The US is the only developed nation with
a higher proportion of teenage mothers than the UK but both are failing to
prepare young people for the world they are growing up in, with its
increasing number of sexual images in the media.
Contraceptive advice and services might
be formally available in Britain, but as one teenager told Tony Blair's
social exclusion unit: "It seems as if sex is compulsory but
contraception is illegal."
The report, compiled by Unicef's
Innocenti research centre, in Florence, Italy, is a boost for those who
argue too little rather than too much sex education lies behind Britain's
failure to deal with the social problems that face poorly-educated young
mothers.
Figures in the report revealed that in
1998 16.6 births per 1,000 women in the UK were to women aged 15-17 and
51.8 per 1,000 were to 18-19-year-olds. Only the US, with 30.4 births per
1,000 and 82 per 1,000 respectively, had higher rates. The British rate
for the younger group was 10 times that for Japan but also nearly eight
times more than in Sweden and the Netherlands, where there is a more open
attitude towards sex.
Only 50% of Britain's under-16s used
contraceptives during their first experience of sex.

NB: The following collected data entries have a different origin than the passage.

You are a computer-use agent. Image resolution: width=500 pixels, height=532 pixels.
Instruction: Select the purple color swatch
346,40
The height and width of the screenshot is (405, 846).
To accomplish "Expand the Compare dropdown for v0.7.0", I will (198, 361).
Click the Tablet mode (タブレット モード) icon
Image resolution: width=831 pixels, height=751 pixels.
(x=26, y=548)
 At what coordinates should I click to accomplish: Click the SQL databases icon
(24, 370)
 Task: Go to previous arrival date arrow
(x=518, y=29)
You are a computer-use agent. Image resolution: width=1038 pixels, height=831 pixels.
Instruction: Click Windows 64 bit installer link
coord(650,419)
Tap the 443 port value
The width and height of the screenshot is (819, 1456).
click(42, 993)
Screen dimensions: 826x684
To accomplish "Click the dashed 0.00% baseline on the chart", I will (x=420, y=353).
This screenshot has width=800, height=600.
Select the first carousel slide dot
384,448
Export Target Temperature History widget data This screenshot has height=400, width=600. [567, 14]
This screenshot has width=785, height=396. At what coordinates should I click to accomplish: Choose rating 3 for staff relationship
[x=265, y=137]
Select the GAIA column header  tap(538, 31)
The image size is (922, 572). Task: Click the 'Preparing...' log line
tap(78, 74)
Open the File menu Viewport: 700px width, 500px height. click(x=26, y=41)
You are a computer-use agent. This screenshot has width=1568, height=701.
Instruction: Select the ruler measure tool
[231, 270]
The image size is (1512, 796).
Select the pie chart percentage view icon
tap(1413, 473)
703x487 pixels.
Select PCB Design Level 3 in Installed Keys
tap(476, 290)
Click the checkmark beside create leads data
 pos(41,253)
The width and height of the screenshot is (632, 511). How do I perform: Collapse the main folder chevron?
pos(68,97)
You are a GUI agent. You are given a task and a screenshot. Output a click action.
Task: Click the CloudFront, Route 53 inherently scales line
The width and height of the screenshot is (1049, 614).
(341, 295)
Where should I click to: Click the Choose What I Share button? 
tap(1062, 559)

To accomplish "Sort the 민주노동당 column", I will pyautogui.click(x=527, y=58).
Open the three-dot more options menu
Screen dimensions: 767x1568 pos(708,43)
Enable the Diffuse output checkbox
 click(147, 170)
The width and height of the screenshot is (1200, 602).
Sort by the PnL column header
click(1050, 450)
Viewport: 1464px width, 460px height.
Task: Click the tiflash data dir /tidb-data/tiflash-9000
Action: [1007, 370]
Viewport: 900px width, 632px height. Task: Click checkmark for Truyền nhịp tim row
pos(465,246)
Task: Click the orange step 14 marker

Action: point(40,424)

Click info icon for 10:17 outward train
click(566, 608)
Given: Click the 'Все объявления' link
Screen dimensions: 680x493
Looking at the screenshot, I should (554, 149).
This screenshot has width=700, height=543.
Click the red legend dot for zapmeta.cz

Research for the Unicef report by the
Institute for Social and Economic Research at Essex University suggested
that British women who had their first child under 20 were twice as likely
to be without a partner in their 30s than women who gave birth for the
first time in their 20s. The former teenage mothers were also three times
more likely to be in a home where neither they nor a partner was working.
The Dutch example of a low teenage birth
rate indicates that sex can be discussed before "barriers of
embarrassment can be raised and before sex education can be interpreted as
sending a signal that the time has come to start having sex."
But countries like New Zealand, Britain
and the US have more of a rich/poor divide and relatively fewer teenagers
in higher education.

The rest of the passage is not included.